Today, many adults have elderly parents who live independently. As the number of digital scammers preying on the elderly increases, however, your aging parents are at higher risk of financial fraud.
“You must be ready to safeguard your parents against the growing threat of digital scammers and become their trusted advocate,” says Laura J. LaTourette, CFP. Not long ago, LaTourette had to come to the aid of her own mother, who had been targeted by scammers pretending to help upgrade her computer.
Here are several tips LaTourette offers for protecting your parents’ finances as they age:
- Talk it over. Sometimes talking about money is tricky, even with close family members. Older adults need to understand that they are at risk for fraud if they don’t have someone to help manage their money as they age. Ask about spending, saving and philanthropic habits, and know who has access to your parents’ account information.
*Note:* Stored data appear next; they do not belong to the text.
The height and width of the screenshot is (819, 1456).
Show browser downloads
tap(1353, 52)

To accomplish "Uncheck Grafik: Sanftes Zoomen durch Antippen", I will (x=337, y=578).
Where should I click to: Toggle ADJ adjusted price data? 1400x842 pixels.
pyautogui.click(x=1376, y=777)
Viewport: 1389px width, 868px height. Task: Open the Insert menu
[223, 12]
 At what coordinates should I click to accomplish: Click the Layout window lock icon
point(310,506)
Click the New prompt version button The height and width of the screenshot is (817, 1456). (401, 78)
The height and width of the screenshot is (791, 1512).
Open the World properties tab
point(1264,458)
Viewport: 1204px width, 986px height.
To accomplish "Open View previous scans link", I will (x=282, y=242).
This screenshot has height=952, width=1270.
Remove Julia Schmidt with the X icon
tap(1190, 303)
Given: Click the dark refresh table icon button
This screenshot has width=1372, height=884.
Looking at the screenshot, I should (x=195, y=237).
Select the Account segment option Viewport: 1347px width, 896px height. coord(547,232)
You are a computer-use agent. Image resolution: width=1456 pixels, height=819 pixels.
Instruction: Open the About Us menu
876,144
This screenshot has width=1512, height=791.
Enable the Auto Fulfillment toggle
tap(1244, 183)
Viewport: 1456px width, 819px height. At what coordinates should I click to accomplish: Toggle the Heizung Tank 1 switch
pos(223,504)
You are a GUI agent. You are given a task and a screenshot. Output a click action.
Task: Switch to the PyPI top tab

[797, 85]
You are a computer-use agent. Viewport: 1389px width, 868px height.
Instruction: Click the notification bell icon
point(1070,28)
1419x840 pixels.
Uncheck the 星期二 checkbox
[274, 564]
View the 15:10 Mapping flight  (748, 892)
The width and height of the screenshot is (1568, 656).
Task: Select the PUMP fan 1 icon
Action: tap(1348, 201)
- Form a team. Enlist other family members if needed, and identify other trusted contacts with whom your parents feel comfortable discussing money matters. If your parents work with a CERTIFIED FINANCIAL PLANNER professional, set up a meeting to talk about fraud protection and create an elder care plan for your parents.
- Make safety simple. Set up online account information, and show your parents how they and you can monitor account activity. Set up automatic withdrawals for monthly bills. If your parents still like to review and balance their checking accounts each month, use that as an opportunity to identify anything that looks out of the ordinary.
- Establish power of attorney. As parents age, they may need someone else to communicate with financial institutions or health care providers. Make sure your parents have an updated power of attorney that lists you and/or any other trusted contacts. The same goes for a medical power of attorney.
- Shred what you can. Many older adults have financial documents that don’t need to be kept, but because of sensitive information cannot simply be thrown out or recycled. Once you identify old financial documents, either shred them yourself at home or gather boxes of material to take to a community shredding event, which occur periodically in most communities.
- Check their credit. Be sure to monitor your parents’ credit reports at least once a year; this helps ensure that no one is opening any false accounts using their identities.